Les défis sont nombreux et les perspectives grandioses. Toutefois, il n’est pas simple de financer l’IA. Actuellement, les nombreux défis empêchent de financer les applications qui seraient bénéfiques pour les patients, mais qui généreront une perte financière pour l’hôpital. De nos jours, une seule application est remboursée à titre temporaire en Belgique alors que dans les pays alentours des dizaines d’applications commencent à être remboursées. En Belgique, ce décalage s’explique par des difficultés à communiquer dans le milieu médical et à interagir avec les différentes parties prenantes, notamment les milieux pharmaceutique, politique et académique. Au regard de ce tableau, Giovanni Briganti a prévenu qu’à défaut d’avancer vite, la Belgique allait perdre sa position de leader parce qu’elle a du mal à valider et à rembourser les technologies de l’IA. Les patients attendent un retour sur les données qui vont contribuer car elles seront désormais utilisées pour l’innovation. Il faut en retour leur rendre de la valeur sur base de ces données.
L’avenir de l’IA en santé ? Elle se retrouvera partout et dans toutes les étapes dans le monde de la santé. De nombreuses données seront ainsi intégrées pour accompagner les cliniciens dans toutes leurs tâches. Les citoyens disposeront de plus d’outils, à l’instar de cet outil numérique mis au point par l’OMS, un chatbot validé pour répondre aux questions santé des citoyens[2]. L’IA va continuer d’être mise à contribution dans les domaines où les humains ont été décevants, telle que la découverte de nouveaux antibiotiques. Elle permettra également de mieux organiser d’un point de vue logistique les hôpitaux.

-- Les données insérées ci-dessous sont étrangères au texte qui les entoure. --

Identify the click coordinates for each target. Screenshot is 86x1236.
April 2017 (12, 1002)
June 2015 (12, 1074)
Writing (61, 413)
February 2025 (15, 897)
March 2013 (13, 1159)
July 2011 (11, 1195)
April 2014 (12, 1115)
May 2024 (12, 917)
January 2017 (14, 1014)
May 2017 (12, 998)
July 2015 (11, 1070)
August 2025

Quel rôle pour les citoyens dans l’IA ? « Il est essentiel qu’ils se parlent, que nous nous parlions, a conclu Giovanni Briganti. Notre voix, en tant que citoyen, doit défendre notre propre santé face à l’inconnu et c’est notre rôle à tous. »
Anoutcha Lualaba Lekede
[1] Giovanni Briganti est également responsable du groupe de travail fédéral AI4Health au sein d’AI4Belgium.
[2] « Un question sur ta santé ! Demande à Sarah » : voir la publication IA en santé, entre espoir et prudence, rédigée par Céline Téret, asbl Question Santé, 2024, p.13.